Passion Of The Dialogue
I recently purchased ‘Themes from the Passion – Single (Special Radio Re-Mix)’ from The Passion Of The Christ by John Debney off of iTunes. Debney’s score is very good and it still remains a mystery to me why mainstream success seems to elude him, but there’s another aspect to this track I want to touch on.
The few radio singles from orchestral scores that come out these days usually include dialogue from the film and this one is no exception. As a fan of film music, I don’t see the need for that other than as a feeble attempt to get a few non-film music listeners to connect to the music and hopefully run out and buy the soundtrack (but as a collector, I love this kind of stuff). The big difference here is that The Passion Of The Christ was filmed with the majority of the dialogue spoken in Aramaic and Latin and subtitled in English. Let me rephrase that: it’s not in English. Or Spanish.
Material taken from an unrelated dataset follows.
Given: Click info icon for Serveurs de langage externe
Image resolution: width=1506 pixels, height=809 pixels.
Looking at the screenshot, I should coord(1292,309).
Or any other language widely spoken in the
Now that’s fine for the movie itself, where the filmmakers are trying to keep it historically accurate and the audience can read the subtitles to follow along. But how many people can hear a passage in Latin (especially which has been disembodied from the visual source material) and think “Oh yeah, I loved that part”? It just doesn’t make any sense.
Look, if the major record label marketing machine wants to put out stuff like this, that’s fine. If it gets a few more people to buy score albums who wouldn’t normally, that’s great. But I just wonder what the thought process was behind this particular decision: “who cares if you can’t understand what they’re saying, we can put it on the radio”.